No. I know that chipmunks and probably others use this feature but I want this to be as absolutely simple as possible with as few moving parts as I can conjure. A simple hinge knuckle welded to the jaw tangentially that will accomodate a 2-1/2 IN DIA hinge pin will be the pivot point. I'm shooting for a 1/8 IN exit slot. After that, the material goes into the ball mill (an old cement mixer w/ trailer balls and sledgehammer heads acting as mill balls). So the real question becomes: Is it possible to take a 6IN DIA cobble sized piece of ore and reduce it to 1/8IN in one pass? I don't know but I'll soon find out. I don't care how long it takes but I am concerned about jamming. I have a jackhammer and I can reduce ore before I feed it in but I also have a blown disc in my back and I'd prefer to limit my time on the hammer. 


Also are you using a roller
cam,crankshaft with bearing,or pitman arm
to move the jaw ? How much stroke are you
going to use on the movable jaw?

Friction cam, no roller, similar in principle to an auto cam/valve train.

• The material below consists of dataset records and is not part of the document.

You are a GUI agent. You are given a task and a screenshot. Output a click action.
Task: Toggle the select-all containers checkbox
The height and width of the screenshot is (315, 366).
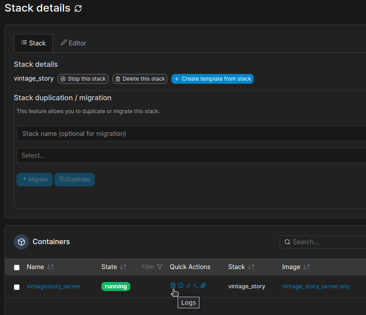tap(17, 267)
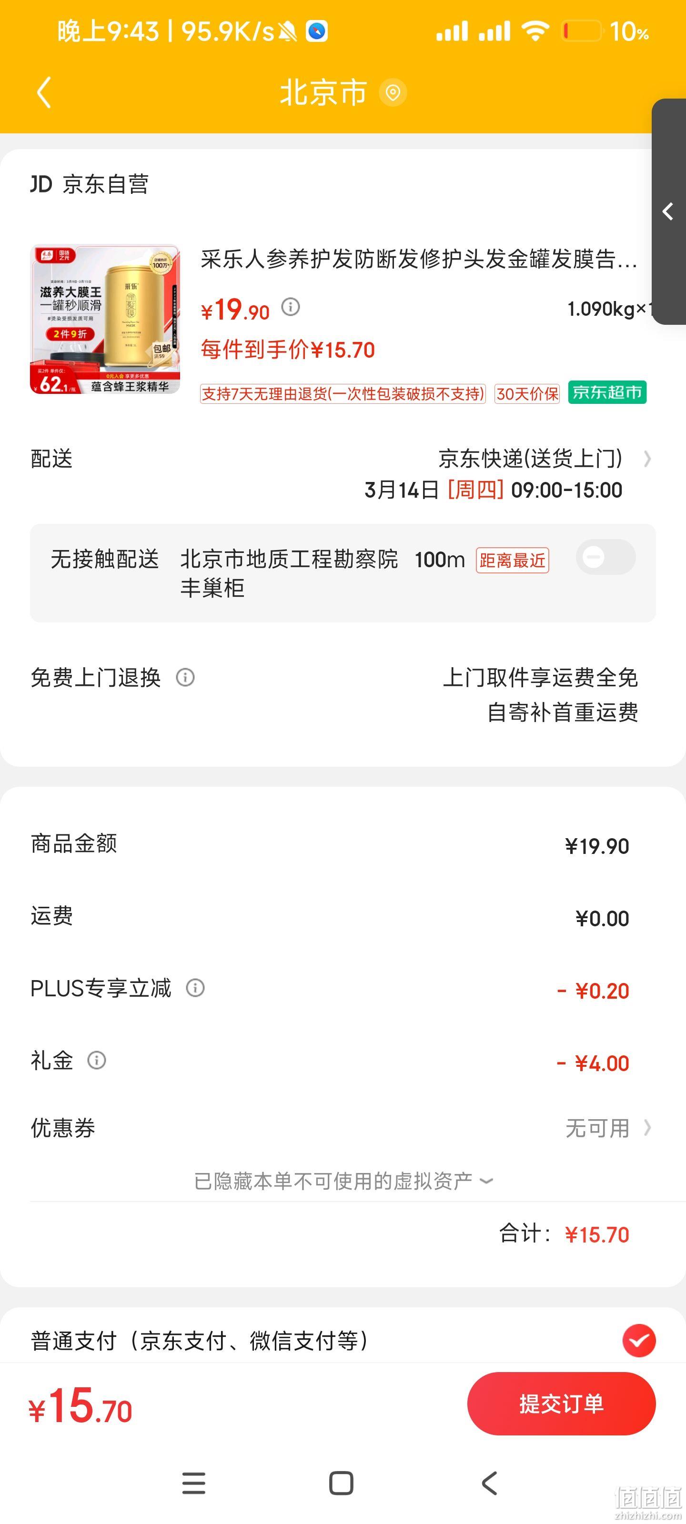The width and height of the screenshot is (686, 1524).
Task: Tap the Android recent apps menu icon
Action: pos(194,1483)
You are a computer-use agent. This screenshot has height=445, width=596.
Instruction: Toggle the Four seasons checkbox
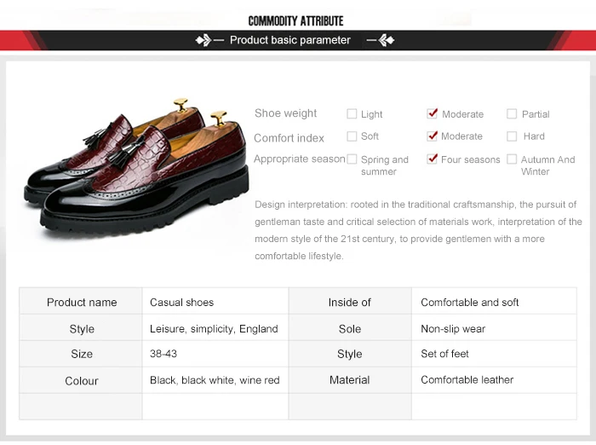tap(433, 159)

This will wear down of course and need to be refaced from time to time. Not sure about the stroke. My first guess is about 1/2IN eccentricty on a 2-1/2IN Dia shaft (major axis 3IN, minor axis 2-1/2). Looking at around 300 rpm on the shaft for about 5 cycles per second (!! seems like a lot??) Big flywheels. 

set so it will only
open just a little more than the biggest rock
that you intend to crush at the top.
Determining the correct angle is mostly a
trial and error thing. Too much angle will
cause it to not feed well ,because it will
force the material up . Too small of an angle
will cause it to jam. 

I'm worried about this. I'm guessing about 15 degrees but since my angle isn't adjustable, I'll be married to it once everything is welded up. But then again, it doesn't have to work well. It just has to work... 

Cross hatch the jaws with
hardface all the way to the top,so they get
a good grip. You may not want to put any rocks
into orbit. 

Yes, I was planning on stainless rod for that (which I already have). Hope that's a good choice...

Thx.Andy

Google small rock crusher,there is several old
patents with drawings,and specs.Top Report this postReply with quote


----------



## Militoy

aunboy said:


> Gasp! Break down my bobcat? Never! It's in the first picture because I had to use it to lift the flywheel that I'll be using for the crusher. It's 40 inches in diameter cast iron and weighs a pants lode.


 
Still lurking - Your crusher thread caught my eye since I play around with raw ore on a regular basis. Your Bobcat caught my eye - as my only tractor is an early 41 Farmall BN with a PTO and drawbar, but no hydraulics or 3-point. I'll be lurking along - and sucking up any free knowledge I can pick up as your thread progresses. It seems that your thread caught a bit of interest from the board after all!


----------



## sawmill

aunboy

I don't know that stainless rod would be a good
choice for a ore crusher. How are you going to
separate the stainless bits that wear from the
jaws,from your crushed ore? Wouldn't the 
stainless cause problems ,with the other
processes? I don't know ,and am just asking.

1/8th on the first pass ,with stationary jaws
may be asking a little too much too. Even so
a rod mill will handle a bigger grind,and is real
simple to build. The rod mill would also grind
to leach,or smelt classification size.

I believe you are pretty close with the stroke
and jaw angle. If your ore has lots of quartz
it will crush pretty easy.


----------



## skippy

You may be able to add adjustment fairly easily by having the pivot point being eccentriclly located with a round rotatable bearing block.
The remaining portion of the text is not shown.